**PAGE EXTRACT:**
'''
Visual Software Agent: A Realistic Face-to-Face Style Interface connected with WWW/Netscape
Hiroshi Dohi and Mitsuru Ishizuka
Dept. of Information and Communication Engineering,
School of Engineering, University of Tokyo
7-3-1, Hongo, Bunkyo-ku, Tokyo 113, JAPAN
E-mail: dohi@miv.t.u-tokyo.ac.jp
This paper describes the Visual Software Agent (VSA) interface connected with a voice-controlled Netscape. VSA is an Internet-based interface agent with rocking realistic face and speech dialog function. A user asks the realistic anthropomorphic agent in a display some questions and some tasks, as if he/she usually asks his/her colleagues with a visual phone. It embodies a human-like face-to-face style communication environment, and therefore it will reduce the mental barrier for communication lying between a human and a computer. A prototype system of VSA is a development platform toward intelligent multimodal interface systems. Besides the texture-mapped realistic face, it equips a camera, a speech recognizer, a speech synthesizer, and some sensors; corresponding with eyes, ears, a mouth, and some sense organs, respectively. The system is also connected with World-Wide Web (WWW) / the Netscape navigator. As a result, it works just like a voice-controlled Netscape talking with a guide agent. A user navigates on the Internet by simple speech dialog with VSA besides an usual mouse interface in the Netscape. Both the voice-control operation through VSA and the mouse operation have the same priority. The user can choose the suitable operation method in any time in accordance with the various situations.
Figure 1: Visual Software Agent
(A user asks the realistic anthropomorphic agent in a display
some questions and some tasks just like using a visual phone.)
Today's pervasive interface style is direct manipulation. A mouse is a fairy
good device, but all of users can't manipulate it satisfactory. Some people
dislike a double clicking operation. In other words, current GUI interface
may be unusable for some people unfamiliar with computer operations and
physically handicapped persons. A good interface should be so simple and
so natural that a user doesn't give it second thought. Thus, software agents
assisting users personally become important[Laurel, 1990].
The word "software agent" generally means a software that performs intelligent
tasks autonomously like human agents. Many of software agents have no figure
and no face. Some people call this type of software as a "filter," not an
"agent."
Some research groups have developed software agent interface systems with
own faces and figures. The GUIDES system[Oren et al., 1990]presents some
"Guides" icons. Users select the favorite one of icons as a guide, and assume
characterization behind the iconic guide figures. The Maxims system[Lashkari
et al., 1994][Maes, 1994]selects E-mails based on the user's preferences,
and makes personalized suggestions to the user. It has a caricature face,
and it works as an indicator which communicates its internal state to users
via facial expressions.
'''
**GIVEN INFORMATION:**
'''
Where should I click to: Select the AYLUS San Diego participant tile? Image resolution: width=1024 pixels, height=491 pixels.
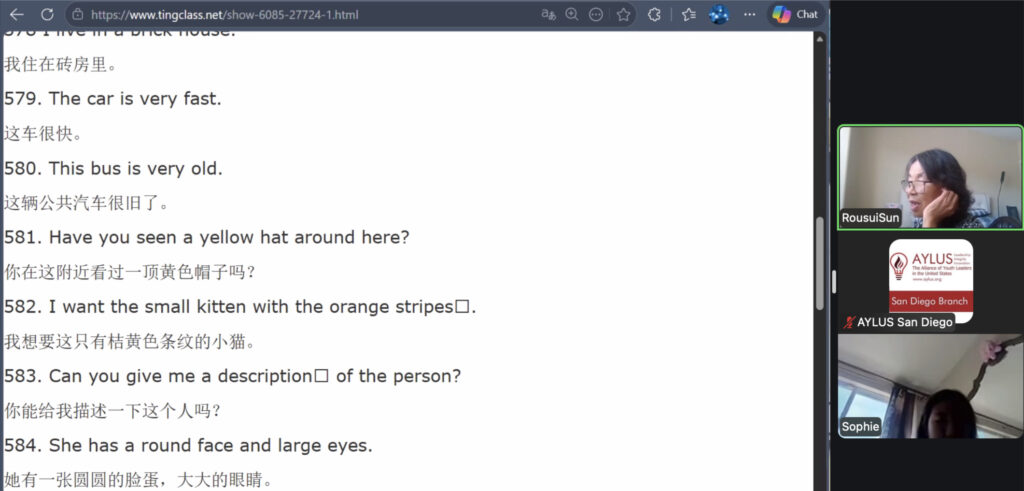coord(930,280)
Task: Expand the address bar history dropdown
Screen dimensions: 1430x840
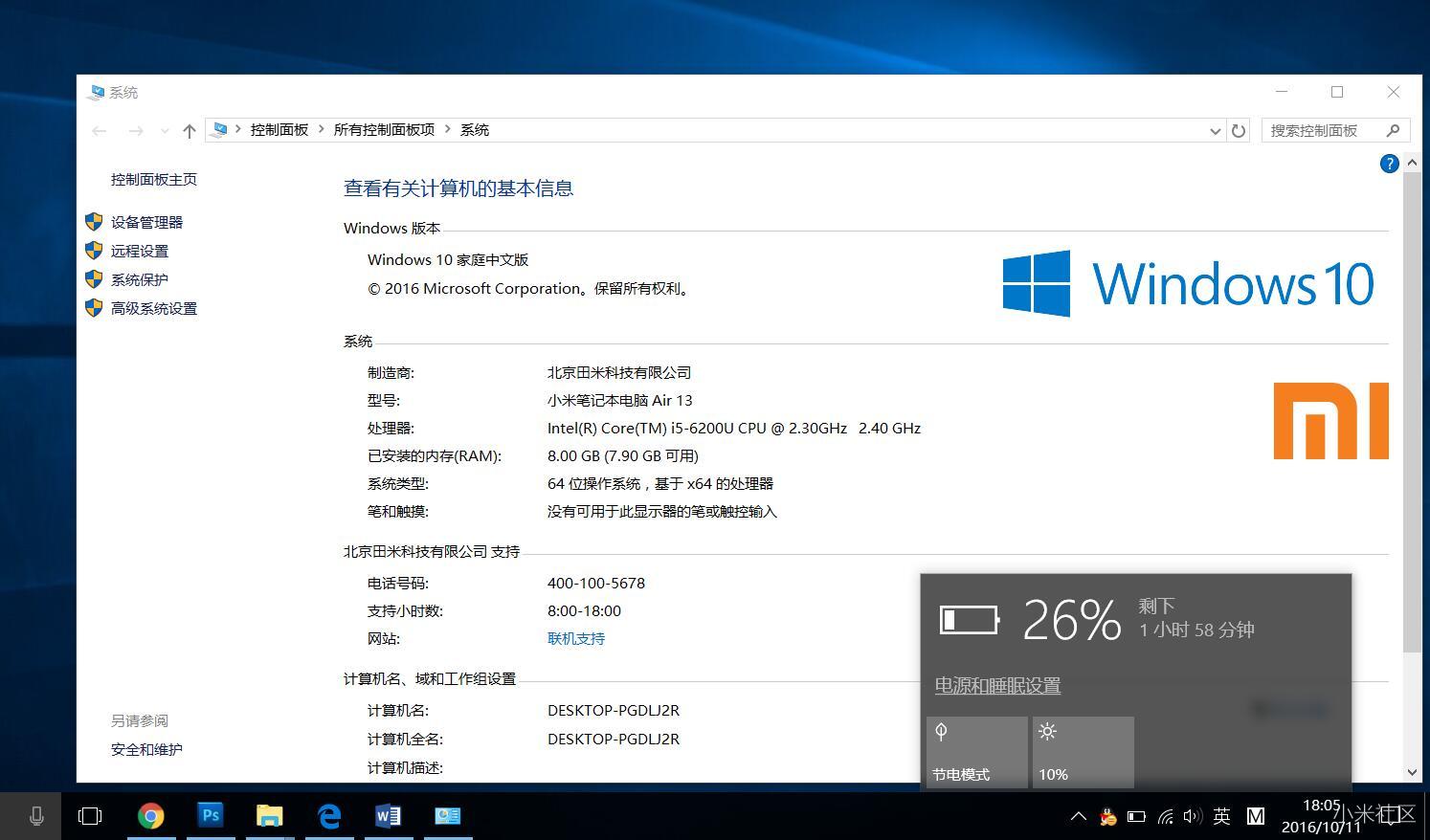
'''
**LIST OF TASKS:**
(1) In the Visual Software Agent paper, which system selects e-mails based on the user's preferences?
(2) Please list the devices that the Visual Software Agent paper says the prototype system is equipped with besides the texture-mapped realistic face.
(3) Pick up the Visual Software Agent paper after its last sentence and continue it.

**RESPONSES:**
(1) The Maxims system.

(2) A camera, a speech recognizer, a speech synthesizer, and some sensors.

(3)
The TOSBURG-II system[Takebayashi, 1994]has the agent for a communication,
animated hamburger-shop clerk. It equips powerful speech recognizer, and
users can order him with natural language. The DECface system[Waters and
Levergood, 1993]has a texture-mapped face with lip-synchronization. The
Talkman system[Takeuchi and Nagao, 1993]has a face based on Waters', and
makes multimodal human-computer conversation as a "social agent" [Nagao
and Takeuchi, 1994].
We have designed and implemented an anthropomorphic interface agent with
rocking realistic face and speech dialog function[Dohi and Ishizuka, 1993]as
a communication partner. We call this anthropomorphic agent as the Visual
Software Agent, or simply VSA. We connect our VSA with the World-Wide Web(WWW)[Berners-Lee
et al., 1994], as an Internet-based vast information database. VSA make
use of the Netscape navigator and the NCSA Mosaic as a hyper-text viewer.
Because of this connection, VSA can handle vast and various types information
stored in the Internet. A user can walk around the Internet world by talking
with VSA, besides a usual mouse interface on the Netscape.
Speech dialog is our main communication channel. The advantage of a voice-controlled interface is;
However, who wants to talk with a metal box in order to control a computer?
In the movie titled "2001: A Space Odyssey," captain Bowman talks and commands
by natural language with the computer with a lip-reader, HAL-9000, however
he never be aware in where HAL is.
Suppose that you are alone in your room and speak to yourself. You may
feel uneasy whenever you speak to without a communication partner. It may
be reluctant psychologically for a user to mutter to a simple metal box
of computer. An anthropomorphic agent with a realistic face will reduce
this mental barrier for communication lying between a human and a computer.
It embodies our common "face-to-face" style communication environment.
Figure 1 shows the example of the Visual Software Agent interface.
A user puts a headset on (or uses a microphone,) and asks VSA in a display
some questions and some tasks just like using a visual phone.
For the speech communication with a user, we have attached some commercial
speech products.
The speech recognizer is the "Phonetic Engine 200" (Speech Systems Inc.)
with Japanese speech-recognition function as an addition. It can recognize
speaker-independent and continuous speech.
Also, two speech synthesizers are attached to the workstation. These are
the "DECtalk" (Digital Equipment Corp.) for English and the "Shaberin-bo"
(NTT data) for Japanese.
VSA has a realistic face.
For generating the realistic facial image of the VSA, a real human photograph
is texture-mapped on a 3D wireframe model of a face.
Figure 2: 3D wireframe face model
(It has only a front half, and a full face photograph is texture-mapped
on it.)
Figure 2 shows a 3D wireframe face model.
It has only a front half. It consists of about five hundred triangle surface
patches.
We use one full face photograph for texture-mapping. It is very easy to
match the real texture image with the 3D face model. We have developed a
VSA editor, then you have only to click three points on the displayed texture
image; that is, the right eye, the left eye, and the center of the mouth.
Arrangements are all. The system calculates the suitable position and the
scaling factor of the 3D face model. It can also move each vertex for the
precise matching, if necessary. Then it generates a texture-mapped realistic
face automatically.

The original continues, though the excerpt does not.